- _PAGE_:

>> Start

The Frequency Control System of the Screw Unit with a Solid Rotor

Gennadiy Loktionov; Vladyslav Pliuhin; Olexandr Aksonov; Alina Trotsai

doi:10.33042/2079-424X.2023.62.2.04

Authors

Gennadiy Loktionov O.M. Beketov National University of Urban Economy in Kharkiv
Vladyslav Pliuhin O.M. Beketov National University of Urban Economy in Kharkiv https://orcid.org/0000-0003-4056-9771
Olexandr Aksonov O.M. Beketov National University of Urban Economy in Kharkiv
Alina Trotsai O.M. Beketov National University of Urban Economy in Kharkiv

DOI:

https://doi.org/10.33042/2079-424X.2023.62.2.04

Keywords:

energy converter, multifunctional, electromechanical unit, screw conveyor, frequency converter, control system

Abstract

This paper examines the features of construction and hardware implementation of the work control system of the screw-type multifunctional energy converter (MFEC). MFEC is an atypical electric machine, which is an induction motor with an external hollow solid rotor. Due to the presence of a ferromagnetic rotor, when power is supplied to the stator winding, the rotor is heated due to eddy currents and simultaneously rotates. In this way, it is possible to combine several functions at the level of the principle of operation in one device. However, such an electric machine as MFEC requires a special approach to management and ensuring the stability of operation. Thus, the task is complicated by the mechanical connection of several MFEC rotors into a single structure. The task of the control system includes not only ensuring a low speed of rotation of the general rotor of the MFEC, but also ensuring the value of the torque at the nominal level without losing the intensity of heating the rotor. Prerequisites for the practical solution of the given problems are preliminary theoretical studies of the authors and simulation modeling. The practical implementation of theoretical developments is considered in detail in this work. In particular, one MFEC module is supposed to be powered by a frequency converter in the mode of maintaining the specified rotation speed. The power supply of the second MFEC module is provided by an unregulated three-phase power source, which creates a torque opposite to that of the first MFEC module. The characteristics of this mode of operation, its purpose and influence on the initial characteristics of the screw unit are explained in detail in the relevant sections of this paper.

>> End

- _COLLECTED MATERIAL_:
>> Start

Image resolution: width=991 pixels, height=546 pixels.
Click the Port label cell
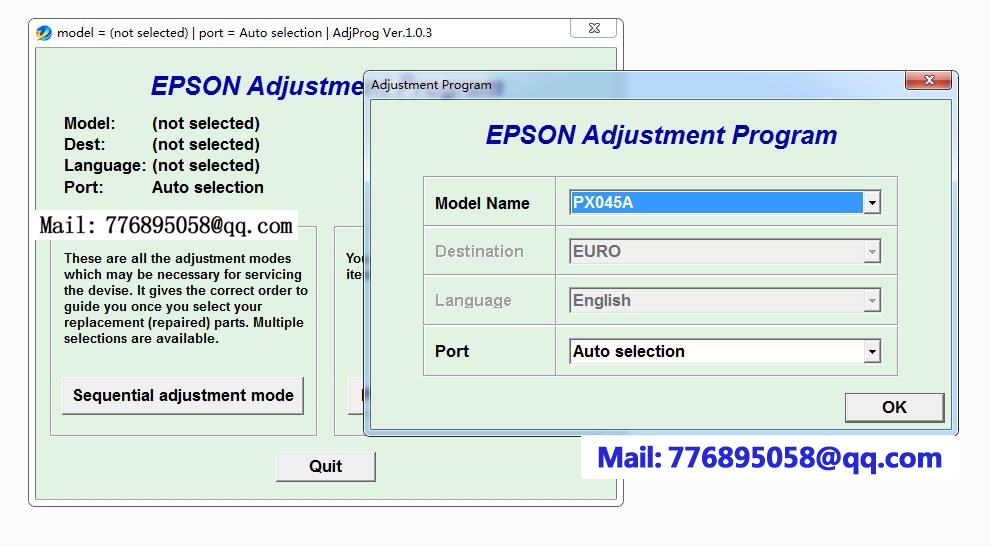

>> End

- _STATED PROBLEM_:
Answer these questions from the screw unit page, one per line:
1. Which university lists all four authors?
2. What kind of rotor does the MFEC have?
3. What supplies power to the second MFEC module?
Rely only on the screw unit page, not on the data.

- _ANSWER IN FULL_:
1. O.M. Beketov National University of Urban Economy in Kharkiv
2. An external hollow solid rotor
3. An unregulated three-phase power source